## Prompt
Set down every line from the one with "Task: Click the event notifications info icon" to the end of the entries, both ends included, exactly as it reads and without pictures.

(Screenshot grounding data)
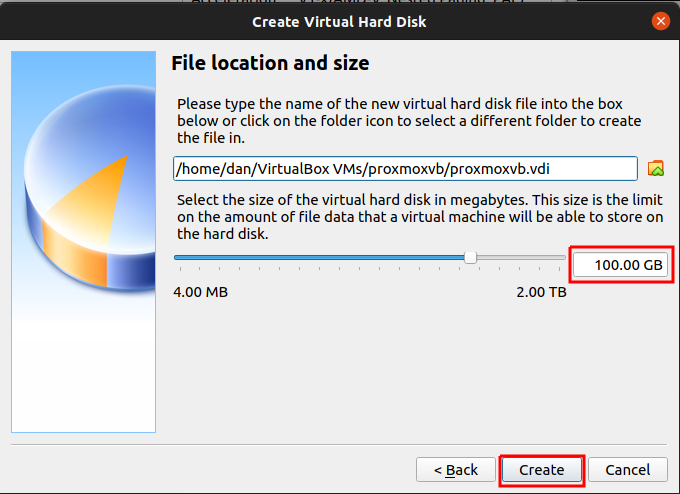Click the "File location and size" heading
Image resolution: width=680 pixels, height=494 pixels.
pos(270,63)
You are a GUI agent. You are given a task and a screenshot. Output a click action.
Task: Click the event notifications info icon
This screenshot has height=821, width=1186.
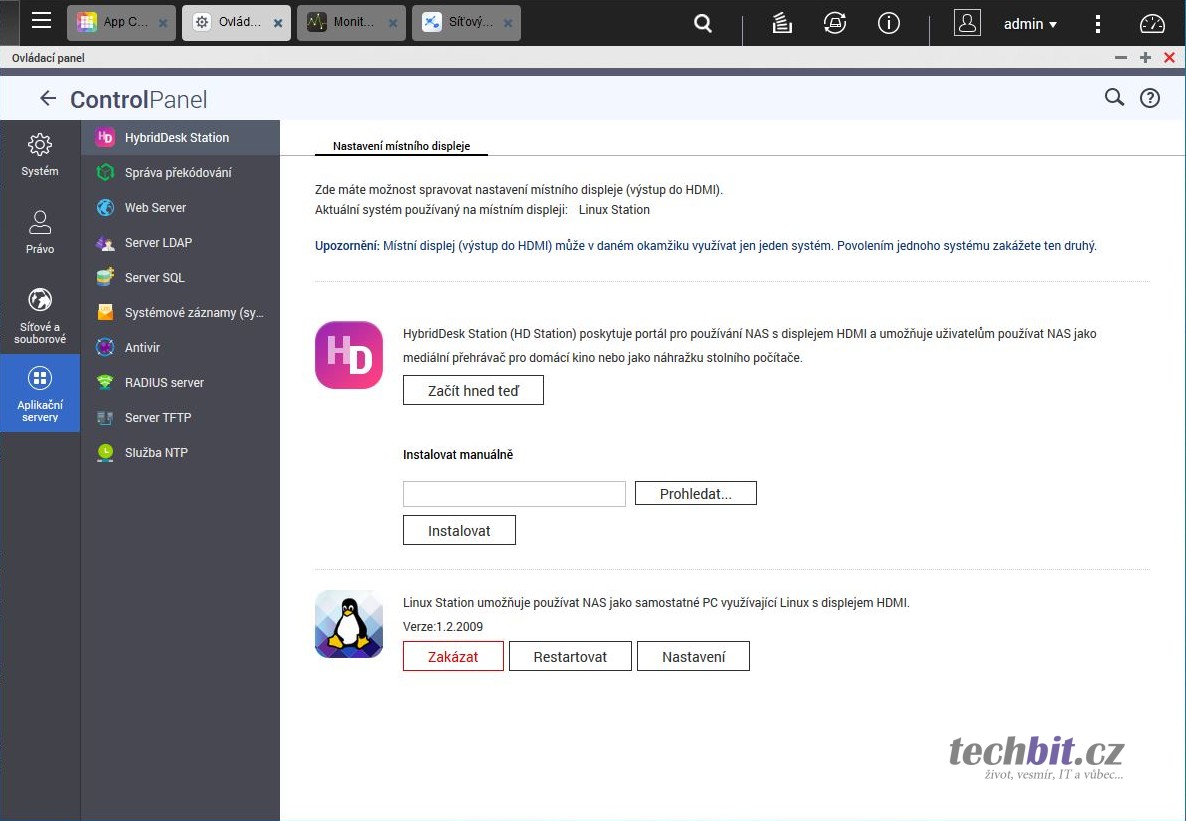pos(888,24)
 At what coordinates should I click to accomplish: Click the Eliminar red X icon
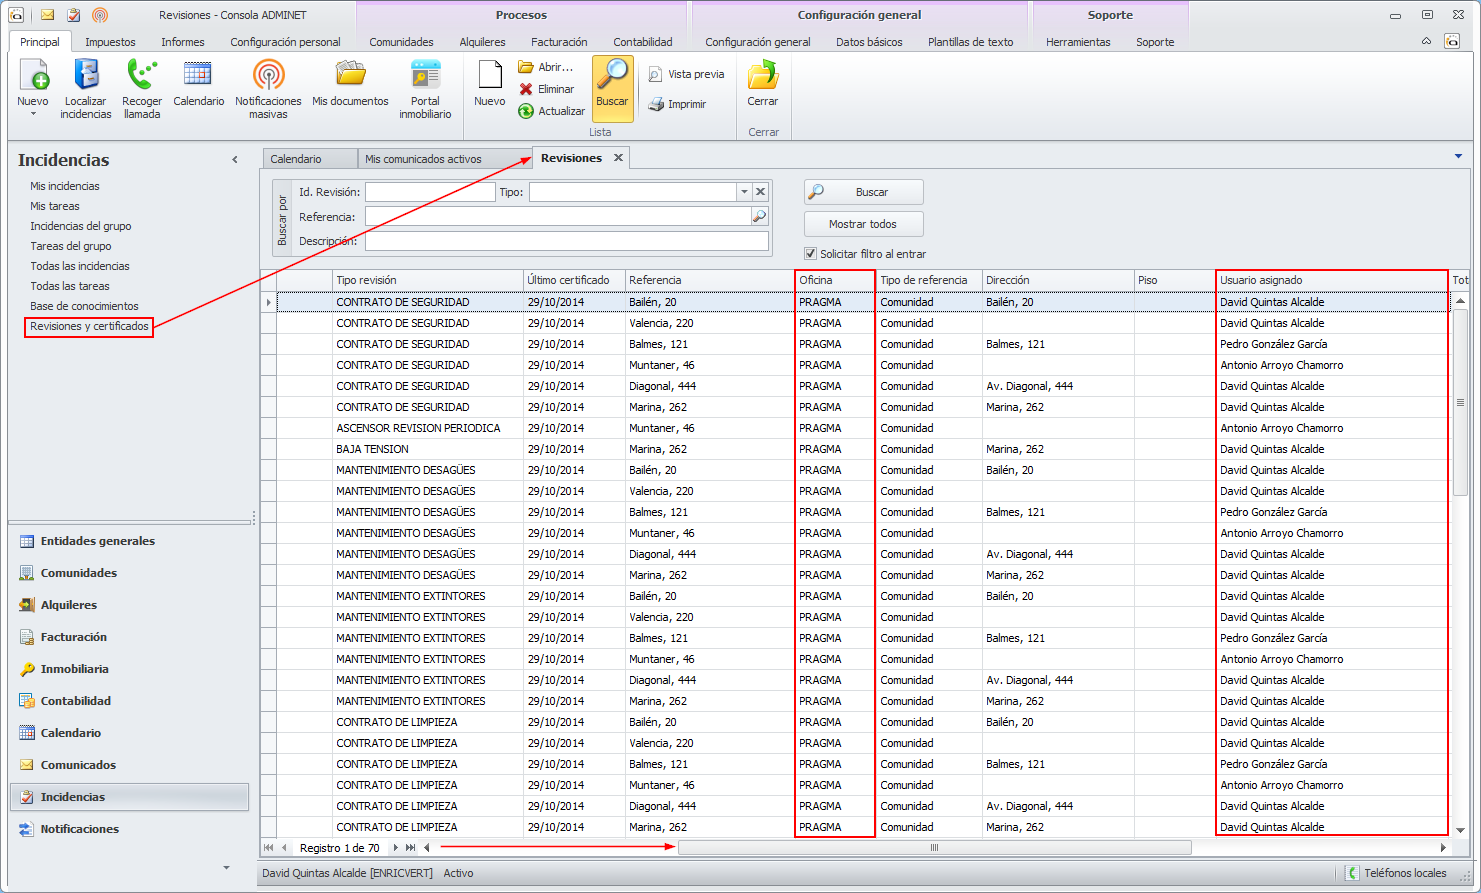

## Task response
Task: Click the event notifications info icon
This screenshot has height=821, width=1186.
pos(888,24)
 At what coordinates should I click to accomplish: Click the Eliminar red X icon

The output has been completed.